Testo fornito
:::::
A trent’anni dalla caduta del muro di Berlino, le conseguenze del crollo del socialismo reale nell’Est europeo meritano qualche riflessione. Sono convinta che il nazional-populismo che attanaglia e stringe oggi in una morsa alcuni paesi dell’Europa centro-orientale (PECO) abbia radici lontane, che non sia solo il frutto di decenni di “sovranità limitata”, ovvero di sudditanza da Mosca, quando l’odio verso l’occupante aveva generato pulsioni represse di nazionalismo bellicoso. È piuttosto la storia di quei paesi sedimentata nei secoli a testimoniare l’esistenza di un “passato che non passa”.
E, dunque, se l’Europa occidentale si emancipa dal nazionalismo alla fine delle due guerre mondiali, per intraprendere poi un percorso di ricostruzione sociale e democratica, per i PECO l’occasione di svincolarsi da un regime oppressivo comunista e di avviarsi verso una nuova stagione di libertà e democrazia si presenta con le rivoluzioni del 1989.
:::::
Materiale fornito
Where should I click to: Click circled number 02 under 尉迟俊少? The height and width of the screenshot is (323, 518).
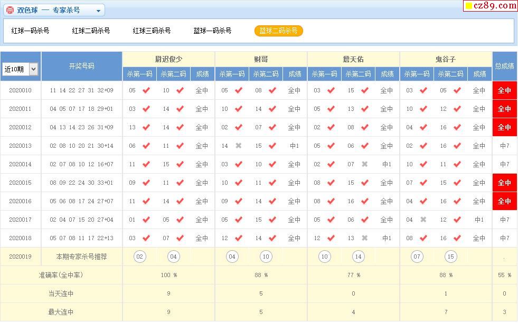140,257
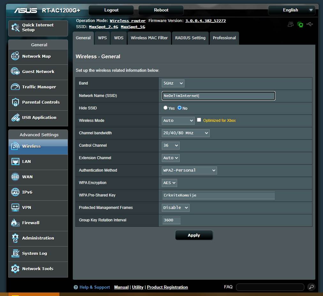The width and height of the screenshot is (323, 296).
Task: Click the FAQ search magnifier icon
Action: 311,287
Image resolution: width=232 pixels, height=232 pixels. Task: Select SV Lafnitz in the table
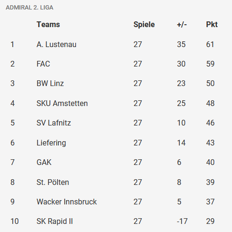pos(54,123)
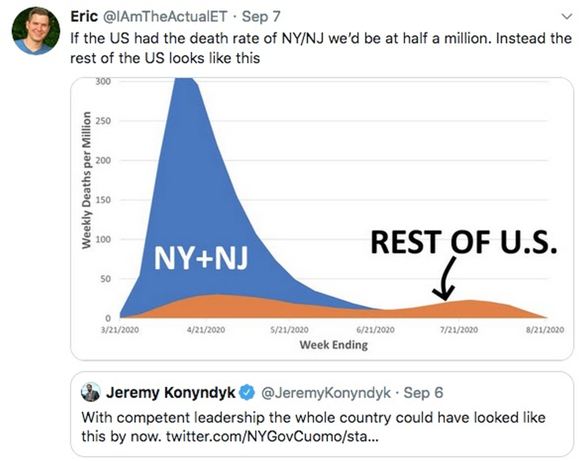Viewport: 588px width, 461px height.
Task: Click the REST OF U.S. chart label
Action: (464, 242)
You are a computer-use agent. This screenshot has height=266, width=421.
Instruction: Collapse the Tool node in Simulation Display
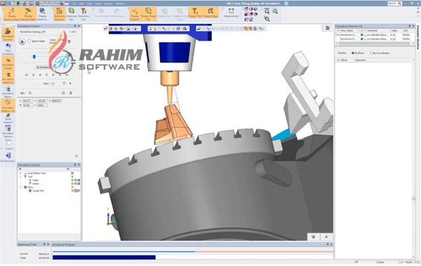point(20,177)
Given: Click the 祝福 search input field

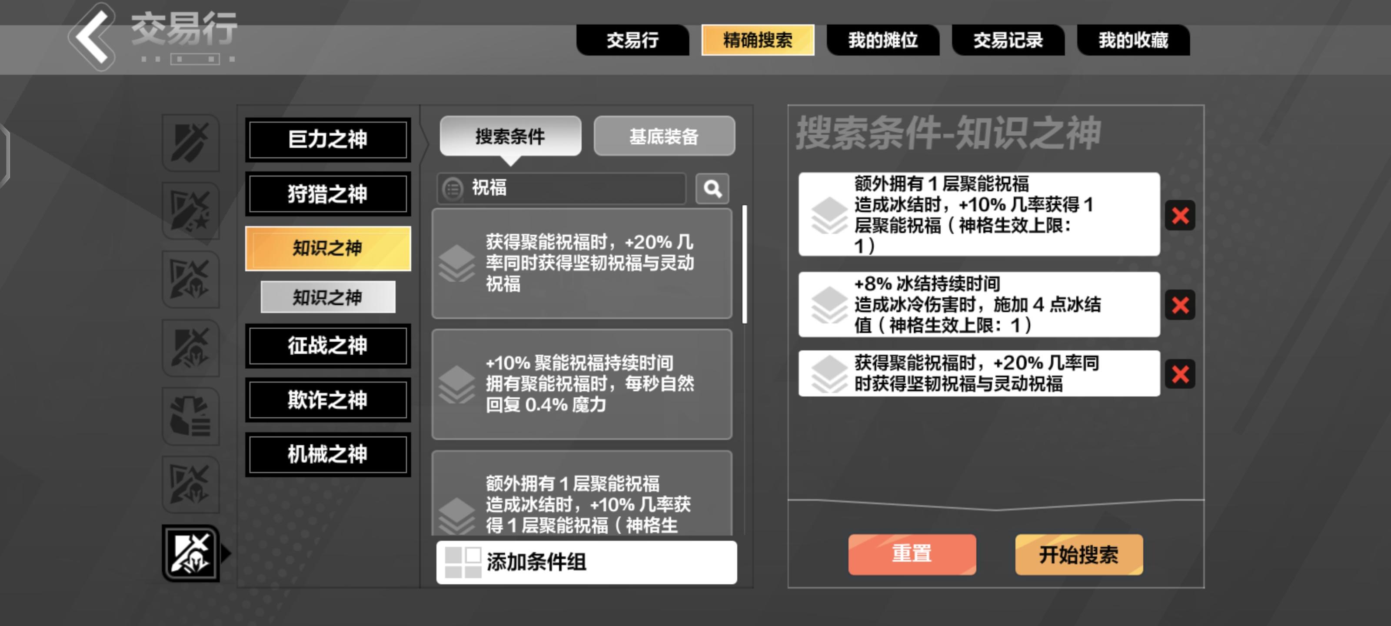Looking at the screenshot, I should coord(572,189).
:::::
Esercizi da svolgere
1/ Nel testo sulla caduta del muro di Berlino, riscrivi tutto ciò che va da "E, dunque, se" fino a "rivoluzioni del 1989.", cambiando "Europa occidentale" in "Europa dell’Ovest".
2/ Scrivi il seguito del testo sulla caduta del muro di Berlino, riprendendo dopo la sua ultima frase.

Soluzioni degli esercizi
1/
E, dunque, se l’Europa dell’Ovest si emancipa dal nazionalismo alla fine delle due guerre mondiali, per intraprendere poi un percorso di ricostruzione sociale e democratica, per i PECO l’occasione di svincolarsi da un regime oppressivo comunista e di avviarsi verso una nuova stagione di libertà e democrazia si presenta con le rivoluzioni del 1989.

2/
La caduta del muro di Berlino, che apre la strada alla riunificazione tedesca, diventa il simbolo della fine della guerra fredda. Per i PECO è il momento del riscatto, della riconquista della sovranità nazionale, ma è soprattutto l’avvio di una transizione ricca di promesse di prosperità, prima ancora che di libertà e democrazia. Nel 1991 si costituisce il Gruppo di Visegrád (Polonia, Ungheria, Cecoslovacchia – divisa poi in Repubblica Ceca e Slovacchia). I quattro paesi firmano un trattato di libero scambio per facilitare la transizione verso il libero mercato e verso livelli di benessere vicini a quelli occidentali. Tuttavia, le politiche economiche messe in atto nei PECO seguono le direttive del Washington consensus formulate nel 1989 e volute dal FMI e Banca mondiale, che prevedono tagli al welfare e una sostanziale deregulation per avviare liberalizzazioni commerciali e privatizzazioni delle aziende statali. Una misura da “lacrime e sangue”, che manderà in frantumi sogni e speranze, privando dei più elementari diritti economici e sociali la gran parte dei cittadini dei PECO. Nello stesso tempo, le imprese europee occidentali si espandono nei nuovi mercati dell’Europa centro-orientale tramite gli IDE (Investimenti Esteri Diretti), realizzando grandi operazioni strategiche e finanziarie, ma creando dipendenza dell’industria e delle finanze dei PECO dai capitali stranieri occidentali.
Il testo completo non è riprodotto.